Would you please copy only the lines from the line that contains "Where should I" to the end of the data below, exactly, leaving every picture out?

━━━━━ Dataset records ━━━━━

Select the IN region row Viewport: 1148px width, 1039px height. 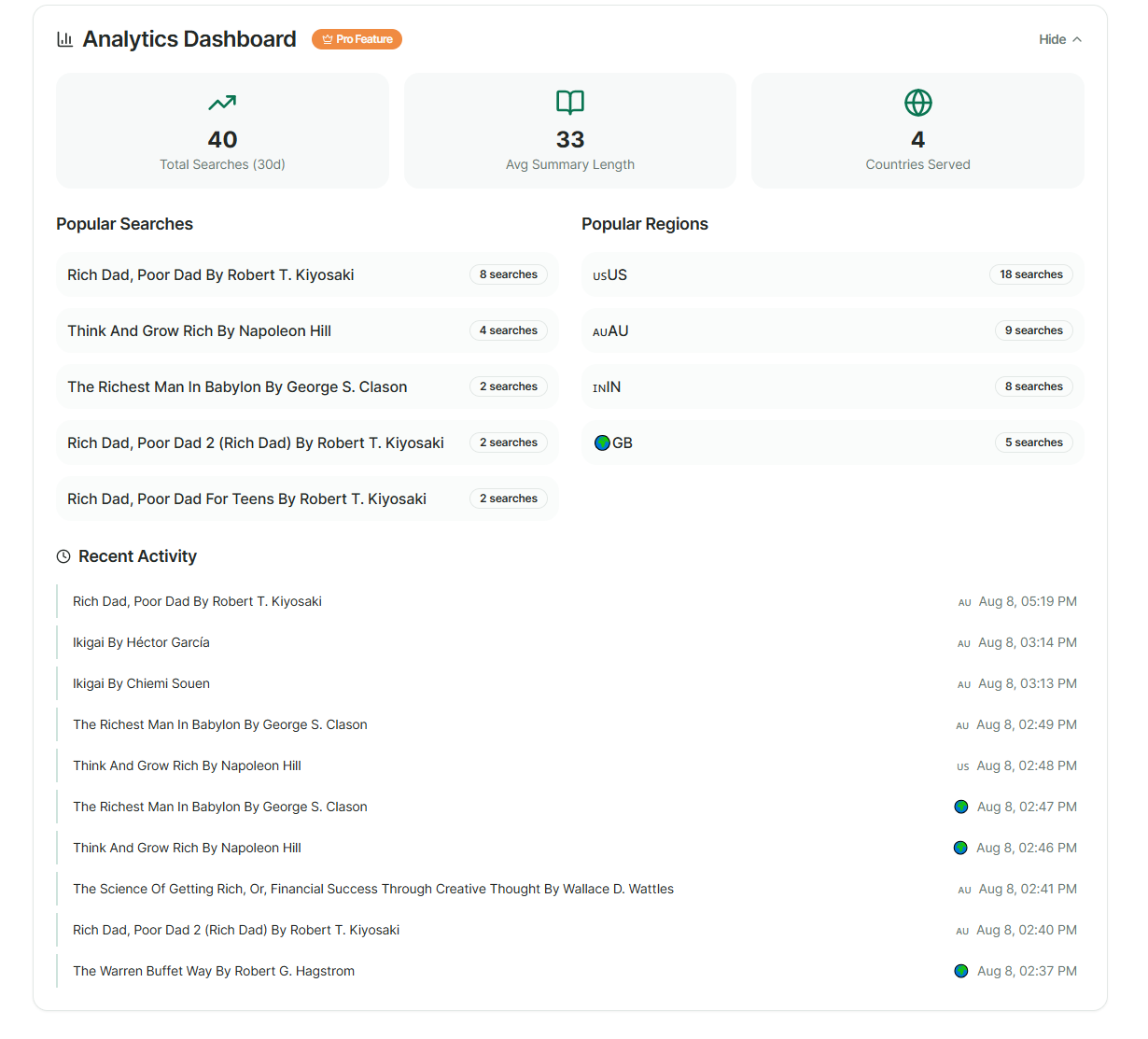point(793,386)
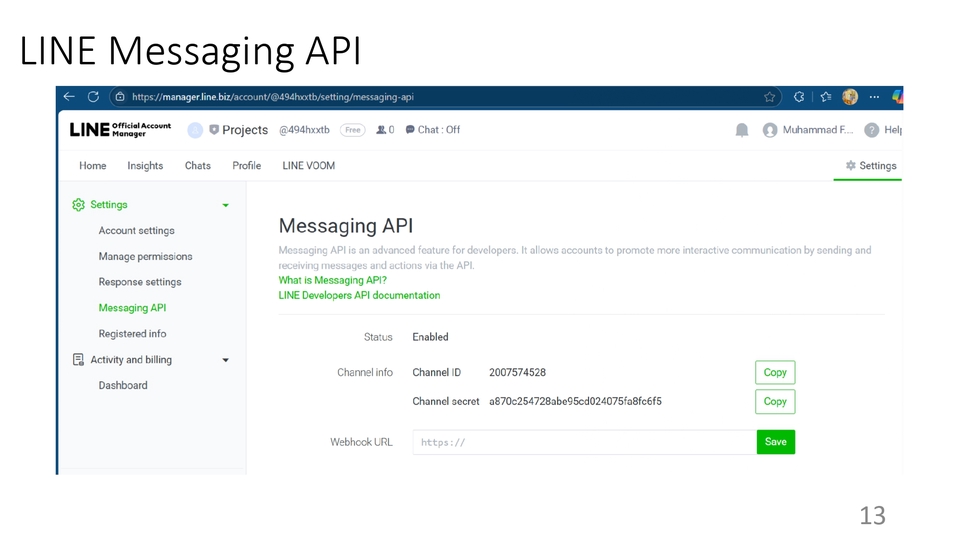960x540 pixels.
Task: Click the Muhammad F profile avatar
Action: [770, 130]
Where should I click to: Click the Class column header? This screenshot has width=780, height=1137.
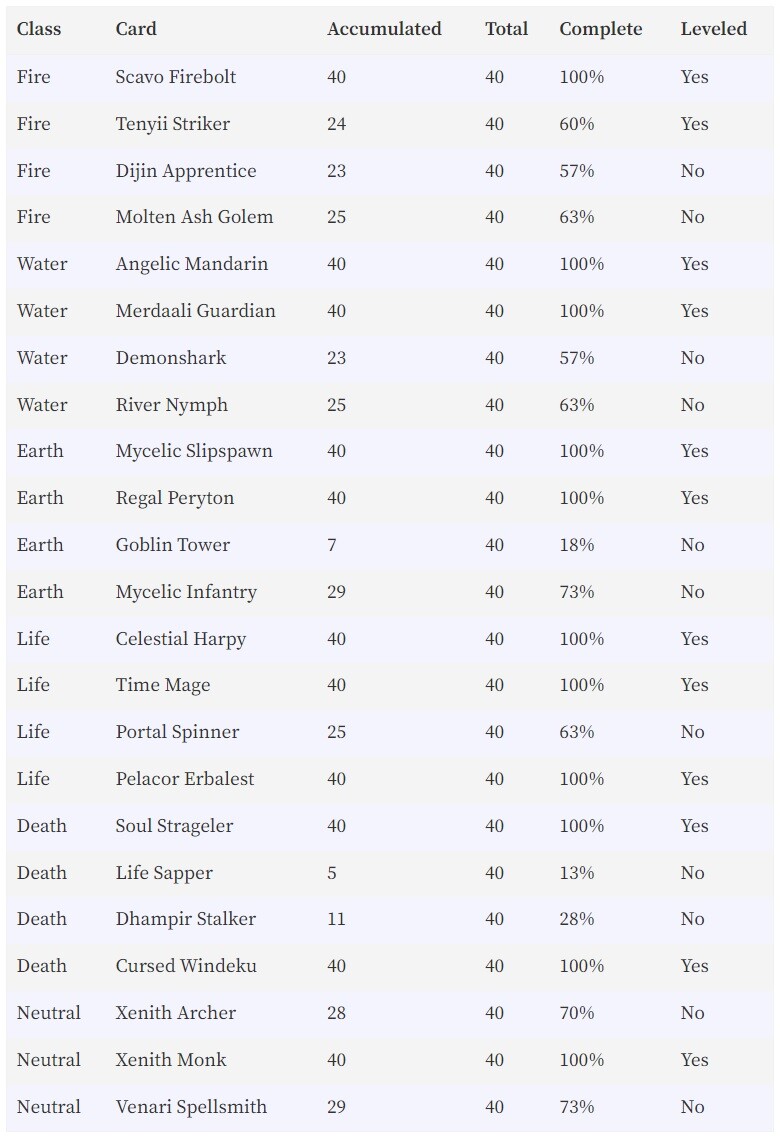tap(39, 29)
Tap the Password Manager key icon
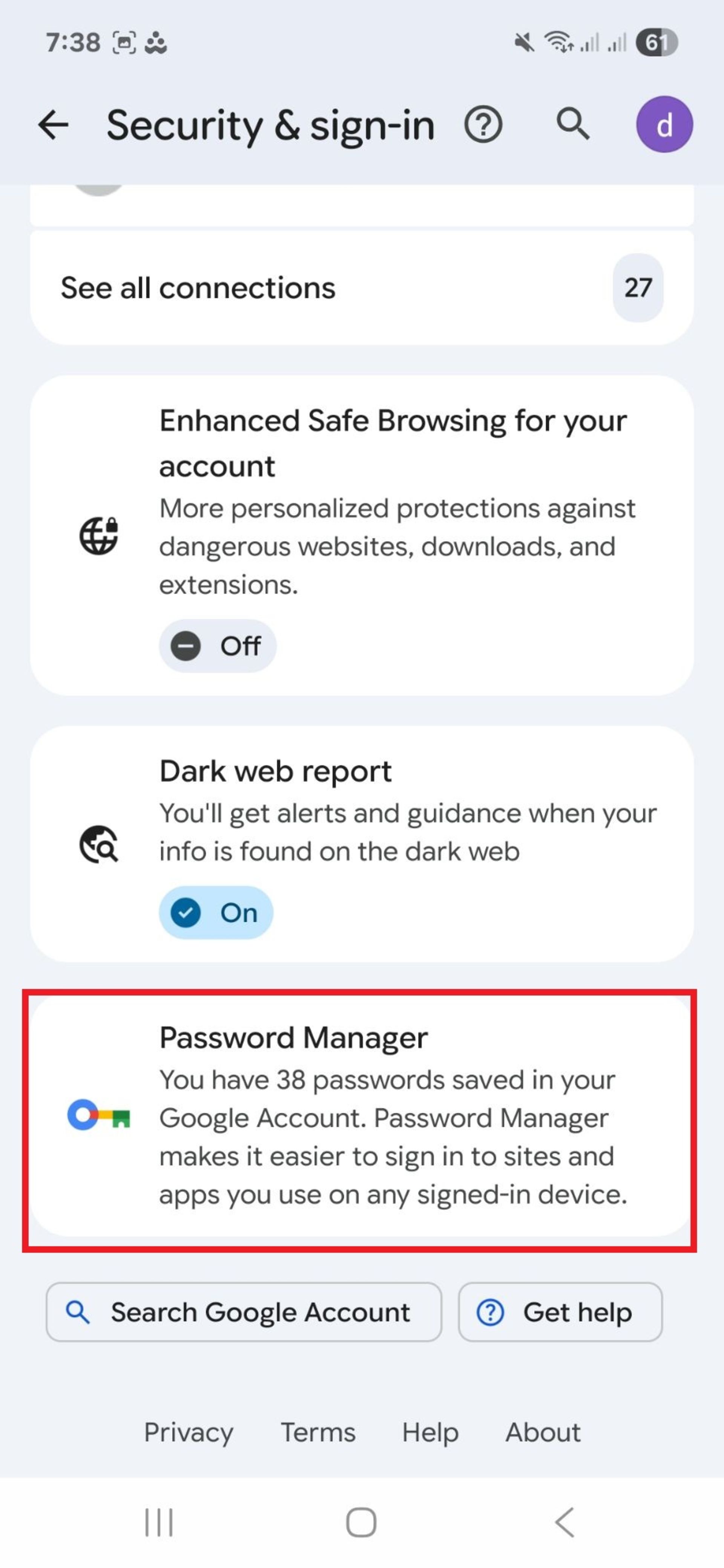This screenshot has height=1568, width=724. coord(99,1115)
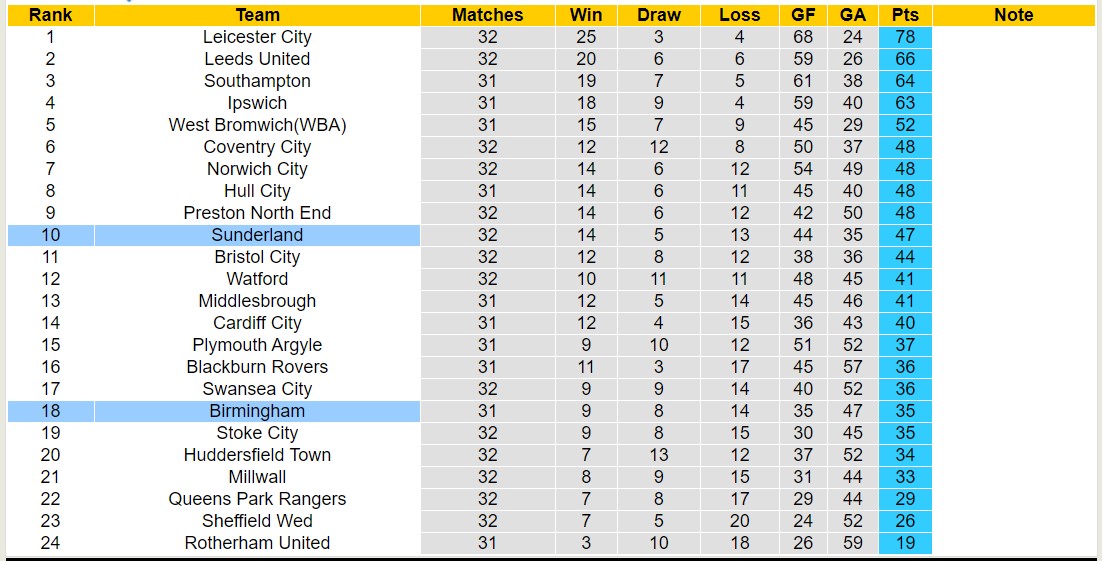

━━━━━

» Task answer:
Where should I click to: Click the Class column header? This screenshot has width=780, height=1137.
tap(39, 29)
Tap the Password Manager key icon
This screenshot has height=1568, width=724. coord(99,1115)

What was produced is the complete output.